会社員の方は基本「年末調整」で申請しますが、うっかり生命保険料の記入を忘れた方、保険会社から来た証明書が見つからなくて年末調整に間に合わなかった方は「確定申告」で所得控除することができます。

自営業の方および、給与の年間収入額が2,000万円を超える会社員方等は「確定申告」が必要です。

この記事では「確定申告」で生命保険料控除申請をする方法について解説し、その際に必要なもの及び注意点を合わせてお伝えします。

生命保険料控除とは

生命保険料控除とは、所得控除のひとつで、保険料控除の対象となる保険の保険料を支払った金額を一定上限額まで差し引くことができます。

課税される所得が減ることになりますから、所得税および住民税の負担が減ります。

平成24年1月に改正があったため、改正前と後では控除対象となる商品および控除できる金額が違います。

改正前の保険を旧契約、改正後の保険を新契約に分けます。

旧契約は、旧生命保険料控除、旧個人年金保険料控除の2つ。
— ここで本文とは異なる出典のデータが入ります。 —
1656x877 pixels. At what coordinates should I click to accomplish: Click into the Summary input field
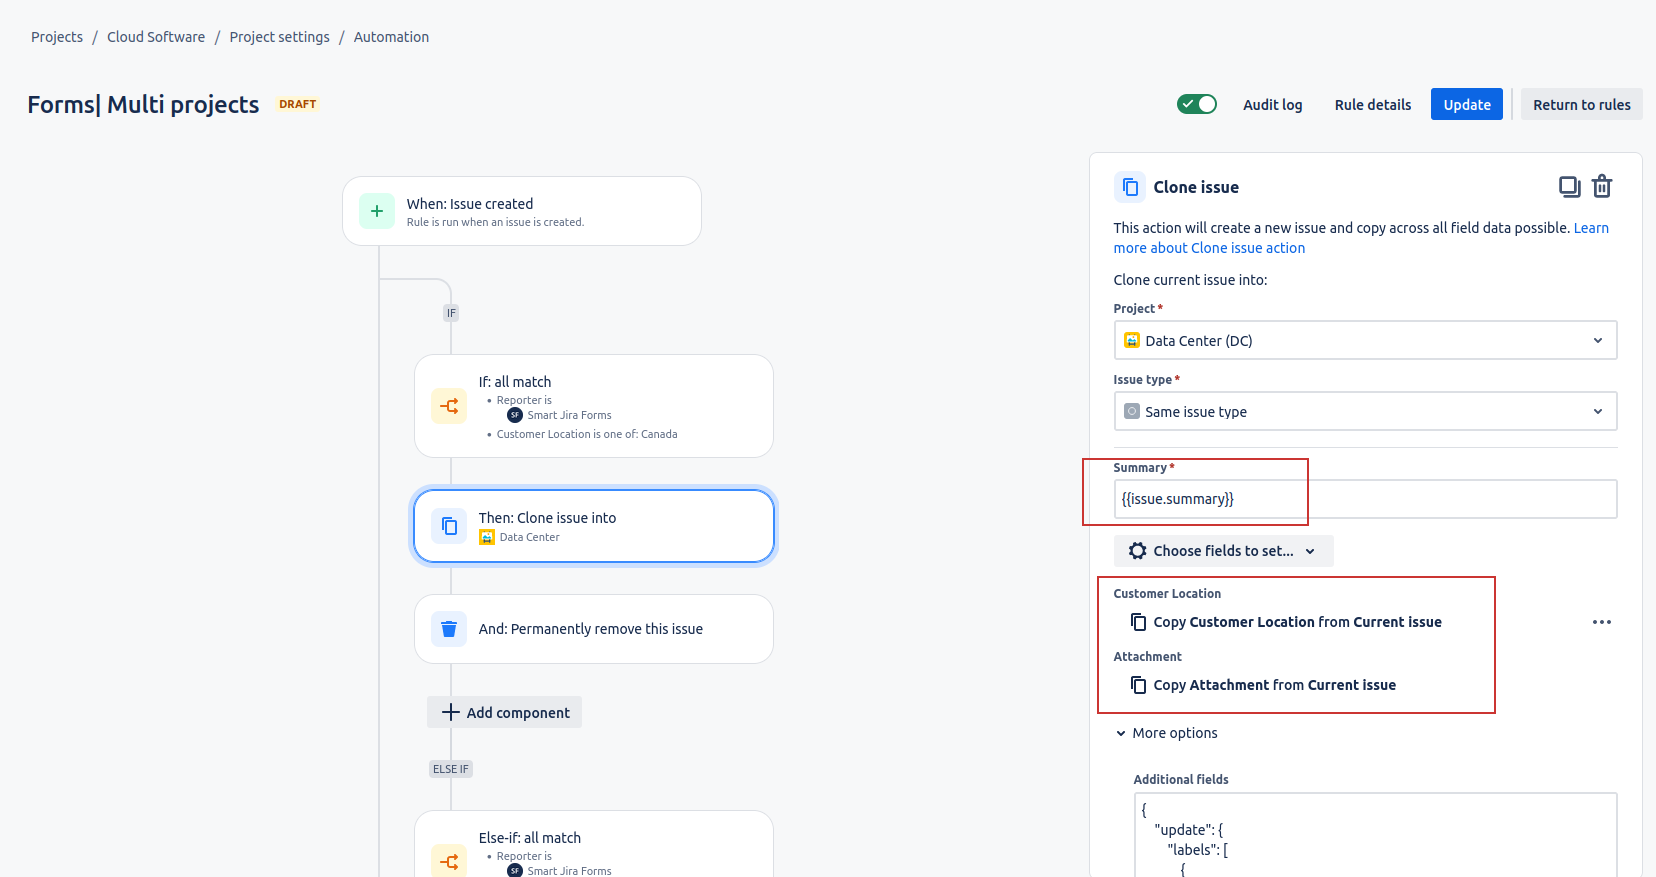pyautogui.click(x=1364, y=499)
新契約は、新生命保険料控除、新個人年金保険料控除に加え、介護医療保険料控除の3つです。

新・旧合計で所得税の課税所得から最高12万円まで、住民税の課税所得からは最大7万円控除できるのが「生命保険料控除」です。

確定申告の準備

それでは生命保険料控除の申請について、確定申告の手順にそってご説明します。

なお、所得税の確定申告を済ませれば、改めて住民税の手続きは必要ありません。

申告に必要な書類等

生命保険会社から10月頃に「生命保険料控除証明書」が郵送で届きます。

翌年の2月16日から3月15日の確定申告の時まで取っておきます。複数枚あっても、なくさずにとっておきましょう。

もし、手続きする確定申告が還付申告の場合は、翌年1月から申告できます。

もしも「生命保険料控除証明書」を紛失した場合、生命保険会社に連絡すると再発行できます。
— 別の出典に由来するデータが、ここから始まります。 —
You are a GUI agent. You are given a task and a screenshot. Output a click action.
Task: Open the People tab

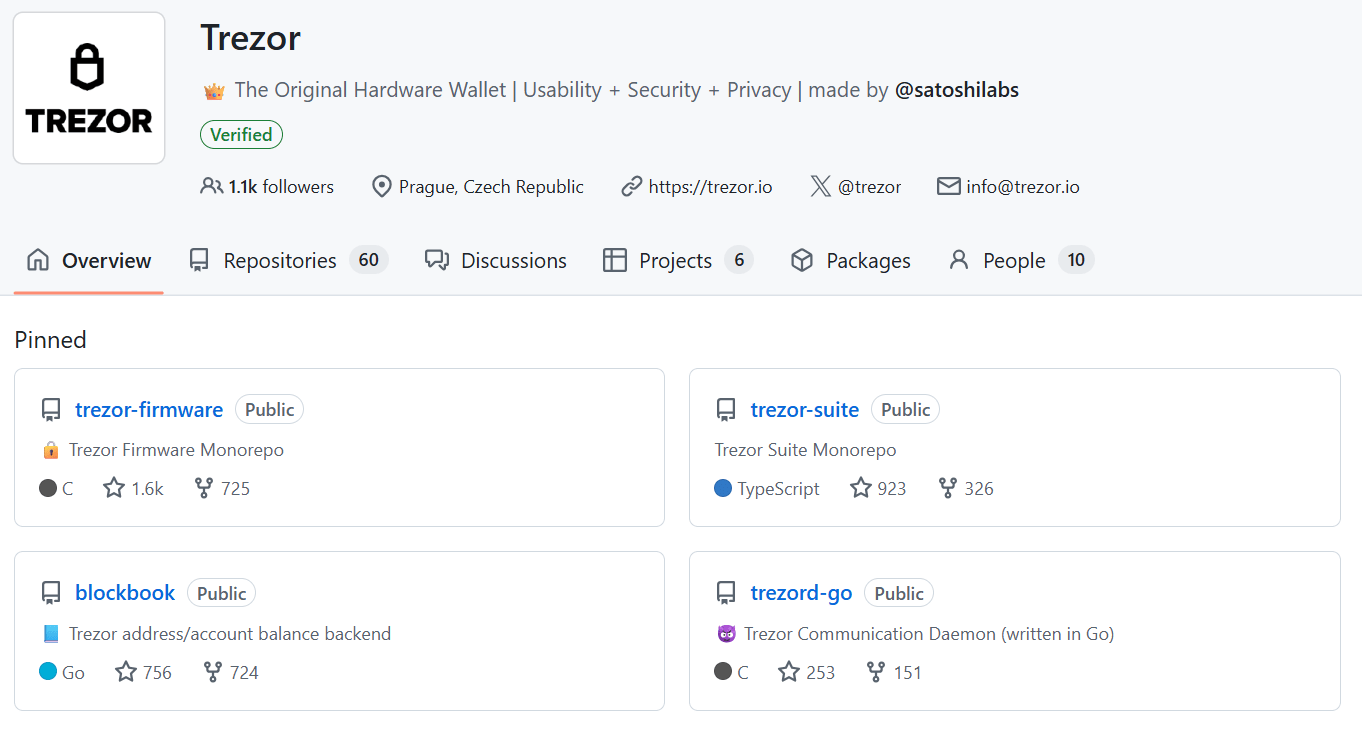tap(1013, 261)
時間がかかりますので、必要な場合は確定申告の期限を考えて早めに頼みましょう。

また確定申告には会社員であれば「源泉徴収票」の用意が必要です。

この他、マイナンバーの本人確認書類として「マイナンバーカード」もしくは「マイナンバー通知書」が必要です。

通知カードは2020年(令和2年)5月25日をもって新規発行が廃止となりましたが、住所や氏名の変更がなく、住民票と同じ記載がされていれば、運転免許証などの身分証明書とあわせると利用することが可能となっています。

確定申告書の作成方法を選択する

パソコンから国税庁HPの「確定申告書等作成コーナー」にアクセスして、必要事項を入力し作成することができます。

ガイダンスに従って入力し、計算結果が自動で反映されるため手書きよりも簡単に作成できます。

後ほどご説明しますが、生命保険料控除の計算は改正があったため複雑になっており、作成コーナーの利用がおすすめです。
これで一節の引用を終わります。